- **Page excerpt**:

# How to cut



## LG17 (Sep 10, 2014)

If your in process of flowering/ harvesting stages. How deep into a branch/stem should u cut to try/test your girls?


----------



## Rosebud (Sep 10, 2014)

As big or as little as you want.


----------



## LG17 (Sep 10, 2014)

And just cure it as you would regularly? Also is it recommended to avoid the headies


----------



## BenfukD (Sep 11, 2014)

your taking a test bud???   no need for cure...most will quik dry  the tester..and Yes..stay clear of the tops


----------



## Kindbud (Sep 11, 2014)

if im gonna SAMPLE a plant i always go to the bottom leave the top buds ALONE


----------



## pcduck (Sep 11, 2014)

I find sampling a waste of time. Doesn't reflect the end product enough for me. To much time, work,and money to smoke them early. After you sample half your plant and know the difference you gonna wish you waited. IME.


----------



## The Hemp Goddess (Sep 11, 2014)

LG17 said:


> And just cure it as you would regularly? Also is it recommended to avoid the headies


 
 What are "the headies"?


----------



## LG17 (Sep 11, 2014)

Headies is reference for top of the plant where I come from. Generally because top halfs/headies come out with best results most times.


----------



## Hushpuppy (Sep 11, 2014)

If you want to get a truer rendering of the flavor and potency of your bud, In my opinion the best way is to take your sugar leaves that you trim and scrape each one gently with the scissors to get the resin to build up on the scissor blades and on your fingers. Then keep cleaning off the blades and your fingers and balling up the resin that you get until you have a nice decent ball of resin. Then take that resin and put it in a dark dry place ffor 24-48hrs before smoking it in a screened pipe. I believe like PC that it is a waste of good bud to try to test it early. Just let it dry and cure ffor a couple weeks, and try out the resin ball (also known as finger hash or scissor hash).


----------



## Spookyashell (Sep 14, 2014)

LG17 said:


> Headies is reference for top of the plant where I come from. Generally because top halfs/headies come out with best results most times.



I've seen many guides reccommending to cut the lowest branches when you start flowering as the result at bottom is usually poor anyway and cutting them lets the plant not waste "energy" feeding the lower branches resulting in it flowering better on top where you get the best buds.

 Any thoughts on this people ?


----------



## Kindbud (Sep 14, 2014)

That is basically lollipoping u remove small branchs and bud sites before flowering indoing so u putmore energy into ur main colas


----------



## Hushpuppy (Sep 14, 2014)

:yeahthat:  that is a good method to use, especially when growing inside where you don't have the light penetration to ripen the lower buds. Plus, like many specialized plants, MJ will get "sucker bud" growth along the base of the main stem and lower branches. These are worthless buds because they never see enough light to properly grow and mature. All they do is take energy away from the upper part of the plant. Removing these will allow that energy to go to the upper branches.


----------

- **Things to do**:
#1 Answer these questions about the forum thread on cutting test buds:
(a) What does LG17 say "headies" refers to?
(b) What does Kindbud call removing small branches and bud sites before flowering?
(c) For how long does Hushpuppy say to put the resin ball in a dark dry place before smoking it?
#2 From the records, extract the lines running from the line with "Find the location" to the line with "pyautogui.click(x=524, y=86)", both included.
The records are unrelated to the forum thread above.

- **Provided entries**:
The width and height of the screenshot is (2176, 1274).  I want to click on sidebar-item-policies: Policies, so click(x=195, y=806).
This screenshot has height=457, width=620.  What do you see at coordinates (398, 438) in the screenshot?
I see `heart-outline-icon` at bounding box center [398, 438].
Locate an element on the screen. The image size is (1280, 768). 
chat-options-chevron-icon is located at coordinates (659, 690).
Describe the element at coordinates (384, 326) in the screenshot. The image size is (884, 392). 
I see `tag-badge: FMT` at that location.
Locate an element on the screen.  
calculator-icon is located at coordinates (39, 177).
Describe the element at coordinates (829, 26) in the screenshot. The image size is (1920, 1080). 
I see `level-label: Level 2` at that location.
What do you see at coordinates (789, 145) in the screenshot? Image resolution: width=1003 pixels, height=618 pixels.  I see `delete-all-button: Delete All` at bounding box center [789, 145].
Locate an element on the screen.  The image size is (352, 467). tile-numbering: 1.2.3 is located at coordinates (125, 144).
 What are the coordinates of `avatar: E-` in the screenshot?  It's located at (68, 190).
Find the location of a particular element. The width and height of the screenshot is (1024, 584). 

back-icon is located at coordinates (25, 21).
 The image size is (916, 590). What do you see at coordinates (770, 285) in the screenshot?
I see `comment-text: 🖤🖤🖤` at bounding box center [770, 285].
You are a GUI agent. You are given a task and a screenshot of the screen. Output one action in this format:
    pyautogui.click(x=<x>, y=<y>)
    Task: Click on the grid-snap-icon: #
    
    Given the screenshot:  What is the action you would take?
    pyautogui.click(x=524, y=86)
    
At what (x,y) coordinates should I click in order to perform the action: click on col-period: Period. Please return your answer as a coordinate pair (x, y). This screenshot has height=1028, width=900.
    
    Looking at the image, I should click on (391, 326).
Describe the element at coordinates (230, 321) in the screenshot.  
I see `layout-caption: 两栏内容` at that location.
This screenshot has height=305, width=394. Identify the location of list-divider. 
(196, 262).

- **Set of answers**:
#1
(a) The top of the plant.
(b) Lollipoping.
(c) 24-48 hours.

#2
Find the location of a particular element. The width and height of the screenshot is (1024, 584). 

back-icon is located at coordinates (25, 21).
 The image size is (916, 590). What do you see at coordinates (770, 285) in the screenshot?
I see `comment-text: 🖤🖤🖤` at bounding box center [770, 285].
You are a GUI agent. You are given a task and a screenshot of the screen. Output one action in this format:
    pyautogui.click(x=<x>, y=<y>)
    Task: Click on the grid-snap-icon: #
    
    Given the screenshot:  What is the action you would take?
    pyautogui.click(x=524, y=86)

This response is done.